In crossword puzzles the lateral thinking comes from knowing various definitions and word usage. In bonsai lateral thinking can occur by going outside the art and examining how other art forms approach creativity. Recently I was listening to a podcast by Bert Kreischer, a comedian known for not wearing a shirt during his stand-up routines. While you would think his comedy is simplistic and just plain crass, in the podcast he was discussing how he analyzes other performers, not just other comedians, and how they approach their respective art. He used as an example how a certain boxer approached a fight and the strategy used of wearing out the opponent by placing a series of strategic blows to win the fight in the long run. What would boxing have to do with comedy? Well Kreischer then spoke about how he is trying to evolve his act to take on more diversity by studying these other performers. He pondered how the boxer’s long term approach might apply to his stand up routines; maybe there would be a connection, and maybe not. The point is he approached his art form with a lateral thought to draw any advantage from parallels and dichotomies.
Studying other art forms, even perhaps practicing them, is actually good advice for bonsai artists. And you wouldn’t be alone. For example, Pablo Picasso painted but he also made sculpture, shaped ceramics, wrote poetry and dabbled in theater, writing plays. The singer Halsey paints and even sang a song live on Saturday Night Live while she painted a portrait upside down. How is that for using multiple sides of the brain! If these successful artists can do it, I believe bonsai artists should as well.
Note I mentioned creativity- if one were just going to practice bonsai craft then there is not much creativity involved. One just follows the rules and solves the puzzle of a bonsai design much like one would prove a geometry problem in 10th grade.
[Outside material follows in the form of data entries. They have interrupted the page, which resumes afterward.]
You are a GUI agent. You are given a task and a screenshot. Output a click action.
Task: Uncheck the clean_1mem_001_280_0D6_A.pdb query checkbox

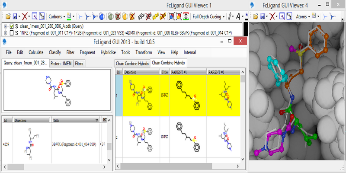tap(12, 27)
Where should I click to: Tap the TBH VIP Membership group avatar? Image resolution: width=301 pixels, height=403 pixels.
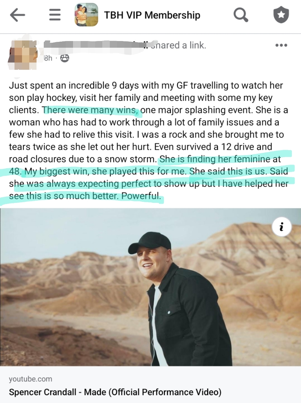(86, 15)
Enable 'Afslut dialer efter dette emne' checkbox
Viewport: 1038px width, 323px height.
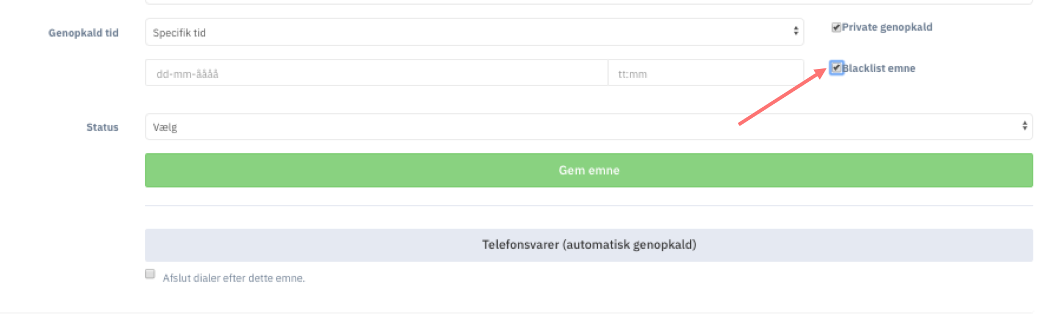tap(150, 273)
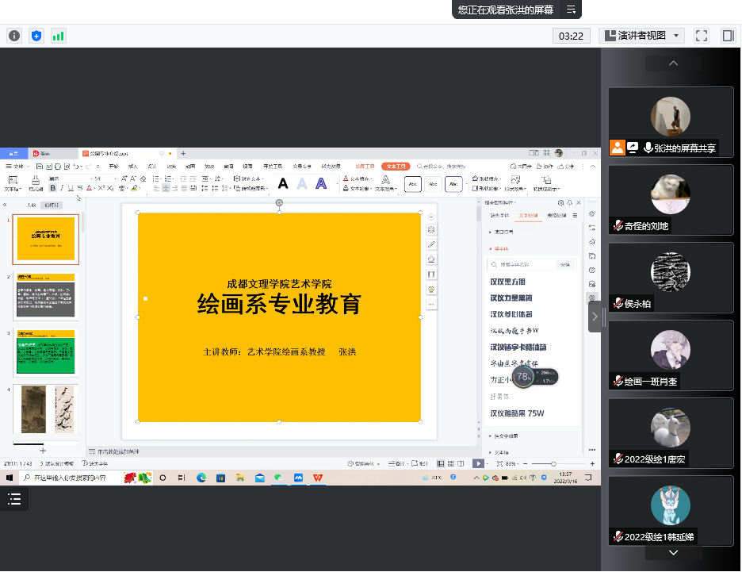
Task: Toggle the participant side panel icon
Action: tap(727, 36)
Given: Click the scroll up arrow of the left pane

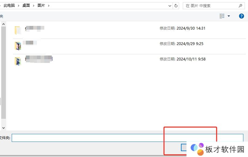Looking at the screenshot, I should tap(3, 24).
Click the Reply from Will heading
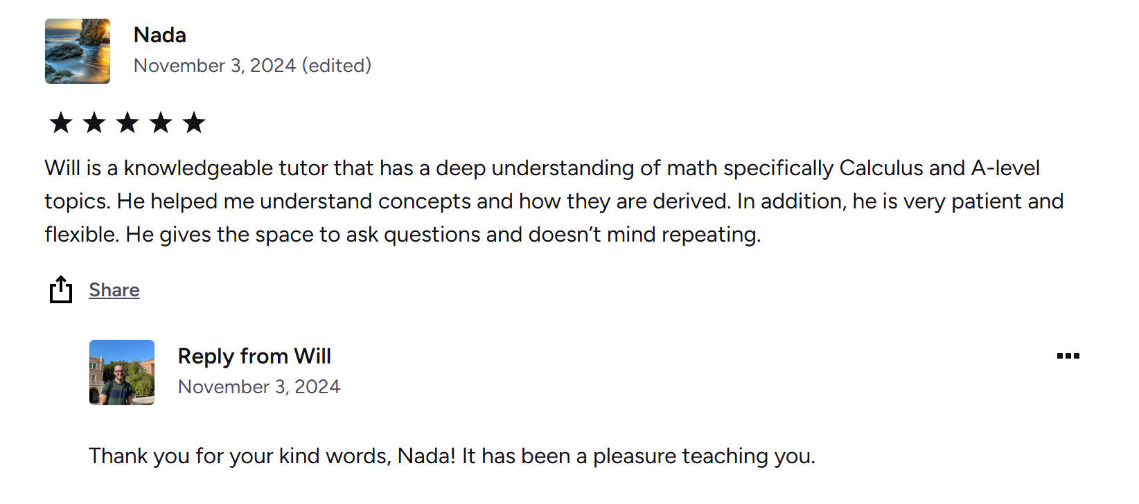This screenshot has width=1139, height=504. pyautogui.click(x=254, y=356)
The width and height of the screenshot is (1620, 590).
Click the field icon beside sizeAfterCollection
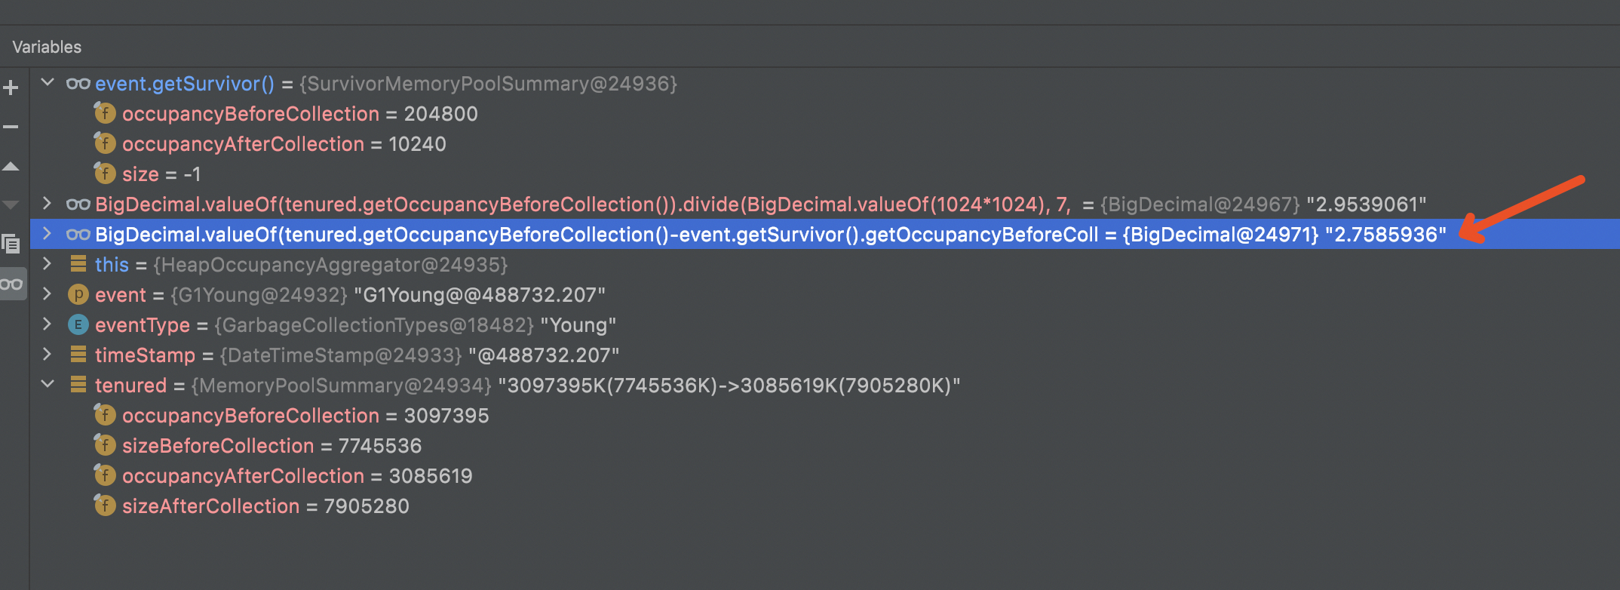(x=105, y=505)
You know left, right and back branch, branch spacing etc. Doing so you might end up with the cookie cutter helmet on a stick. But if you really want to get artistic then get lateral. Try painting, dancing, singing, writing, fashion design, or playing a musical instrument. Study these other art forms and then think how can I apply these techniques to bonsai. Consider proportions, spacing, timing, perspective, and layering of ideas or themes. All of these concepts have a role in bonsai design.
One can even take lateral thinking beyond art and look at science and engineering, business, economics or any other thoughtful subject to assess and correlate to bonsai design. You never know what field can spur creativity. Results will vary based on the individual but the more lateral your approach the more you will enjoy both bonsai and the other endeavor. Give it a shot.